TASKS AND EXERCISES ::
[1] Reproduce word for word the portion of the Apollo science passage that begins with "The science of" and ends with "and dust samples.".
[2] Pick up the Apollo science passage after its final sentence and continue writing it.

EXTRACT TO READ ::
The science of APOLLO
SEPTEMBER 17, 1969, found me in one of many white buildings on the campus of NASA’s Manned Spacecraft Center in Houston, Texas. I had been summoned there by a telegram. It had been nearly two months since astronauts first stepped onto the lunar surface, and while the world was still enchanted, NASA had called scientists to get to work on an often-underappreciated aspect of the Apollo missions: the rock and dust samples.
In response to President Kennedy’s 1961 challenge to the USA to land a man on the Moon and return him safely to Earth by the end of the decade, NASA had designed and implemented an audacious and dangerous space program. The pinnacle of this program was the Apollo 11 mission, which on July 20th (the 21st in Australia) placed Neil Armstrong and Edwin (Buzz) Aldrin on the lava plain of Mare Tranquillitatis, near the lunar equator. They stayed there for 21 hours and 36 minutes, then returned to Earth — along with 22 kg of Moon rocks and soil, more properly called regolith. (‘Soil’ is a misleading term to use for the loose, dusty impact debris that covers the Moon’s surface, since it contains none of the humus and water that allow plants to grow in terrestrial soil.)

MATERIAL PROVIDED ::
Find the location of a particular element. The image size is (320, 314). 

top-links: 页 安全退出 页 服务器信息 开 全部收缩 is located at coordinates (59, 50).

EXPECTED RESPONSES ::
[1]
The science of APOLLO
SEPTEMBER 17, 1969, found me in one of many white buildings on the campus of NASA’s Manned Spacecraft Center in Houston, Texas. I had been summoned there by a telegram. It had been nearly two months since astronauts first stepped onto the lunar surface, and while the world was still enchanted, NASA had called scientists to get to work on an often-underappreciated aspect of the Apollo missions: the rock and dust samples.

[2]
Those precious samples arrived at the Lunar Receiving Laboratory (LRL) in Houston on July 25, where the curatorial staff evaluated and sorted them. Fifty-four days later, I came to pick up my 10-gram allocation — about the mass of a single AAA battery. To the untrained eye, the rocky debris didn’t look like much. But thanks to those hard-won samples, our understanding of the Moon’s history would never be the same.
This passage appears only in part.